THE PROBLEM – Reproduce the listing below word for word, keeping every line unchanged.

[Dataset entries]

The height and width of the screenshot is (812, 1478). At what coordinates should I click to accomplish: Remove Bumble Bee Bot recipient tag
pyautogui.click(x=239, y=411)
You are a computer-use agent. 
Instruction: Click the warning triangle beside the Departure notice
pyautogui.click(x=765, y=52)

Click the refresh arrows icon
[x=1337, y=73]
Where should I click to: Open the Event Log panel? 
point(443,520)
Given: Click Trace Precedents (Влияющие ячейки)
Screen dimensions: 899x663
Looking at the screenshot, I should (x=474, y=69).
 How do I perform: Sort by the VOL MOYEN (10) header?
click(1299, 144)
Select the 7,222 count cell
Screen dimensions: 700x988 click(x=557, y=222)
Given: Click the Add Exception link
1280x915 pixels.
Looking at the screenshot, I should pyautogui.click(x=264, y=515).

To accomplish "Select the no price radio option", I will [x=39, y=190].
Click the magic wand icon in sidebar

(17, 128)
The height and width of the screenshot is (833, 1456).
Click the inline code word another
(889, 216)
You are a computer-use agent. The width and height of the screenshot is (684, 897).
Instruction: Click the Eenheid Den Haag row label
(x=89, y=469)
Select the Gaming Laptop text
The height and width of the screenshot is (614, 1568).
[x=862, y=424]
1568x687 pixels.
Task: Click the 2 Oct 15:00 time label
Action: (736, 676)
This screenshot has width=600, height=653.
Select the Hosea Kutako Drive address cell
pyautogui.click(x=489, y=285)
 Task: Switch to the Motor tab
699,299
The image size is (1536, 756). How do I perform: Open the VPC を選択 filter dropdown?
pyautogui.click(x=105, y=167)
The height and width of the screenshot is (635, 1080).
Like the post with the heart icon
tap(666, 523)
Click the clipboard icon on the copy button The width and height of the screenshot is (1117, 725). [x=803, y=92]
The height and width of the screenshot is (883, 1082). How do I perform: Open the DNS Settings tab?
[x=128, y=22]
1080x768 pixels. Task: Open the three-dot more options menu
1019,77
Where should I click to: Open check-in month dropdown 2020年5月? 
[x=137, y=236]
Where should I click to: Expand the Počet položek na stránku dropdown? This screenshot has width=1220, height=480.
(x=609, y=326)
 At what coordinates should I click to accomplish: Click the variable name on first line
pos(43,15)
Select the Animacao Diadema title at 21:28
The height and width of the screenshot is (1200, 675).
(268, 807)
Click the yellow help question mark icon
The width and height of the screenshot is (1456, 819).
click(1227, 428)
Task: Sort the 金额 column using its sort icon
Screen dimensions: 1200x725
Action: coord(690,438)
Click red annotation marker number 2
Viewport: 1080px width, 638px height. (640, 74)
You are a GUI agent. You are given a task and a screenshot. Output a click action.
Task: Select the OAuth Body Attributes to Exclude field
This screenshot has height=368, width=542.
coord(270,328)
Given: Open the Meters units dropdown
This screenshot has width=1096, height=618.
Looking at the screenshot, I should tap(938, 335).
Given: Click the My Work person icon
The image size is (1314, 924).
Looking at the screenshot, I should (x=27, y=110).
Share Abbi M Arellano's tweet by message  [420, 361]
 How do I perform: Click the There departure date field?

RESPONSE TO THIS EXERCISE –
The height and width of the screenshot is (812, 1478). At what coordinates should I click to accomplish: Remove Bumble Bee Bot recipient tag
pyautogui.click(x=239, y=411)
You are a computer-use agent. 
Instruction: Click the warning triangle beside the Departure notice
pyautogui.click(x=765, y=52)

Click the refresh arrows icon
[x=1337, y=73]
Where should I click to: Open the Event Log panel? 
point(443,520)
Given: Click Trace Precedents (Влияющие ячейки)
Screen dimensions: 899x663
Looking at the screenshot, I should (x=474, y=69).
 How do I perform: Sort by the VOL MOYEN (10) header?
click(1299, 144)
Select the 7,222 count cell
Screen dimensions: 700x988 click(x=557, y=222)
Given: Click the Add Exception link
1280x915 pixels.
Looking at the screenshot, I should pyautogui.click(x=264, y=515).

To accomplish "Select the no price radio option", I will [x=39, y=190].
Click the magic wand icon in sidebar

(17, 128)
The height and width of the screenshot is (833, 1456).
Click the inline code word another
(889, 216)
You are a computer-use agent. The width and height of the screenshot is (684, 897).
Instruction: Click the Eenheid Den Haag row label
(x=89, y=469)
Select the Gaming Laptop text
The height and width of the screenshot is (614, 1568).
[x=862, y=424]
1568x687 pixels.
Task: Click the 2 Oct 15:00 time label
Action: (736, 676)
This screenshot has width=600, height=653.
Select the Hosea Kutako Drive address cell
pyautogui.click(x=489, y=285)
 Task: Switch to the Motor tab
699,299
The image size is (1536, 756). How do I perform: Open the VPC を選択 filter dropdown?
pyautogui.click(x=105, y=167)
The height and width of the screenshot is (635, 1080).
Like the post with the heart icon
tap(666, 523)
Click the clipboard icon on the copy button The width and height of the screenshot is (1117, 725). [x=803, y=92]
The height and width of the screenshot is (883, 1082). How do I perform: Open the DNS Settings tab?
[x=128, y=22]
1080x768 pixels. Task: Open the three-dot more options menu
1019,77
Where should I click to: Open check-in month dropdown 2020年5月? 
[x=137, y=236]
Where should I click to: Expand the Počet položek na stránku dropdown? This screenshot has width=1220, height=480.
(x=609, y=326)
 At what coordinates should I click to accomplish: Click the variable name on first line
pos(43,15)
Select the Animacao Diadema title at 21:28
The height and width of the screenshot is (1200, 675).
(268, 807)
Click the yellow help question mark icon
The width and height of the screenshot is (1456, 819).
click(1227, 428)
Task: Sort the 金额 column using its sort icon
Screen dimensions: 1200x725
Action: coord(690,438)
Click red annotation marker number 2
Viewport: 1080px width, 638px height. (640, 74)
You are a GUI agent. You are given a task and a screenshot. Output a click action.
Task: Select the OAuth Body Attributes to Exclude field
This screenshot has height=368, width=542.
coord(270,328)
Given: Open the Meters units dropdown
This screenshot has width=1096, height=618.
Looking at the screenshot, I should tap(938, 335).
Given: Click the My Work person icon
The image size is (1314, 924).
Looking at the screenshot, I should (x=27, y=110).
Share Abbi M Arellano's tweet by message  [420, 361]
 How do I perform: Click the There departure date field?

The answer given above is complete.